Kali ini, mengingat tak lama lagi kita akan menjelang bulan Maret, Bulan di mana sebuah tanggal dipilih setiap tahun untuk menghormati perempuan, yakni 8 Maret.
Kita akan membahas tiga orang perempuan berpengaruh dalam literasi Kuba.
GERTRUDIS GÓMEZ DE AVELLANEDA
Lahir di Puerto Príncipe, Kuba, pada 23 Maret 1814- Meninggal di Madrid, Spanyol, pada 1 Februari 1873.
Puisinya dibedakan dengan analisis keadaan emosional yang berasal dari pengalaman cinta. Tema ini berusaha menanggapi salah satu tema konstan dalam karir sastranya: kekosongan spiritual dan kerinduan yang tidak terpuaskan.
Yang diungkapkan dengan cemerlang dalam syair-syairnya seperti berikut ini:
“Yo como vos para admirar nacida, / yo como vos para el amor creada, / por admirar y amar diera mi vida, / para admirar y amar no encuentro nada.”
Yang diartikan sebagai berikut:
“Aku sebagaimana kamu mengagumi kelahiran,
Aku sebagaimana kamu akan cinta yang diciptakan,
Untuk mengagumi dan mencinta aku akan memberikan hidupku,
Untuk mengagumi dan mencintai aku tidak menemukan apa-apa.”
Dia juga mengolah genre naratif dan terutama yang dramatis. Di Spanyol ia menulis serangkaian novel, yang paling terkenal adalah “Sab” (1841), sebuah serial yang membahas tema anti-perbudakan dan cinta tak berbalas. Dua perempuan dengan makian terhadap pernikahan.
Novelnya yang lain, “Guatimozín”, menyatukan banyak sekali ilmu sejarah dan berlatarkan di Meksiko pada saat penaklukan.
Dalam sisa karya naratifnya, meskipun tidak memiliki kekuatan seperti tiga yang pertama, kritik yang gigih terhadap masyarakat konvensional masih ada.
Kesuksesan terbesarnya di teater diperoleh dengan dua drama alkitabiah: “Saúl” (1849) dan, yang paling happening kala itu adalah, “Baltasar” (1858), dianggap sebagai mahakaryanya di bidang drama.

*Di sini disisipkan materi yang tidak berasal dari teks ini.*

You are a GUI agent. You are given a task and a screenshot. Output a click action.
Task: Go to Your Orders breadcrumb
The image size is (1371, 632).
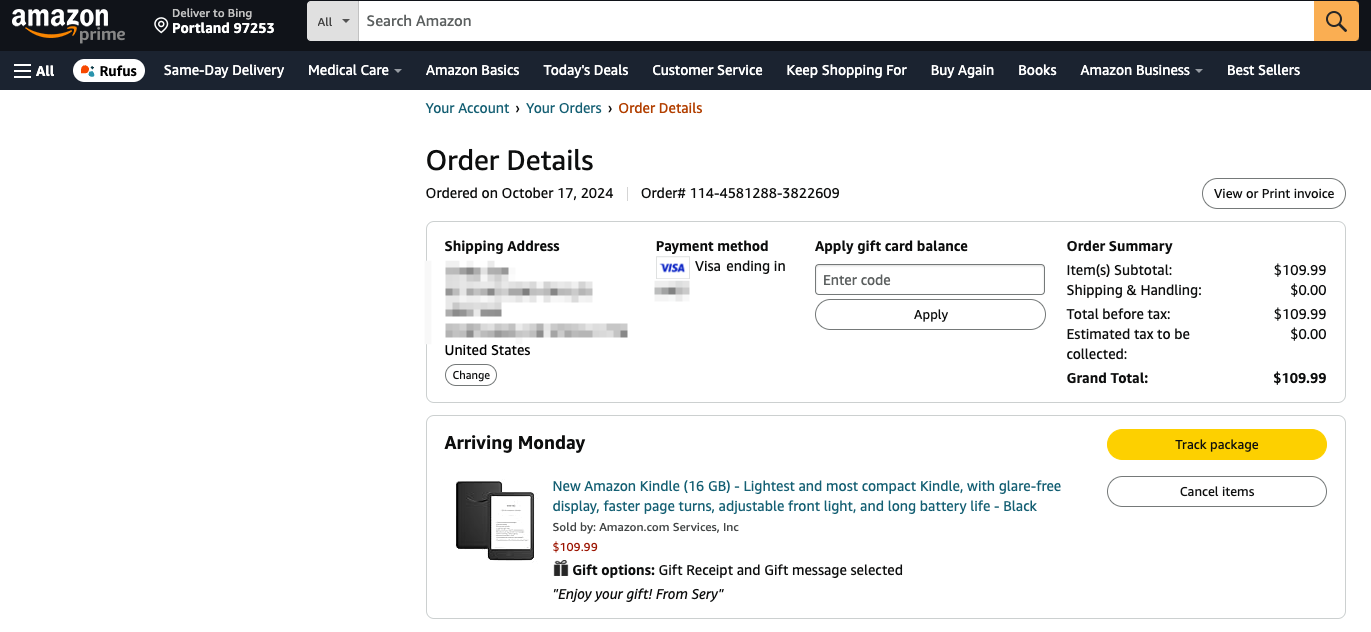(564, 108)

Keduanya menunjukkan aspek Romantisisme yang berbeda. “Saúl” mewakili pemberontakan, sementara “Baltasar” menampilkan keletihan vital, melankolis “kejahatan abad ini” yang akan dirasakan di paruh kedua oleh penyair simbolis Prancis dan modernisme Hispanik.
Feminisme dalam Karyanya
Di antara komedi-komedinya, perlu diperhatikan “La hija de las flores” (1852). Pada tahun 1860 dia menulis “La mujer”, serangkaian artikel di mana dia mengangkat kesetaraan intelektual antara perempuan dan laki-laki, dan bahkan superioritas intelektual perempuan:
No ya la igualdad de los sexos, sino la superioridad del nuestro
“Bukan lagi kesetaraan, melainkan keunggulan kita”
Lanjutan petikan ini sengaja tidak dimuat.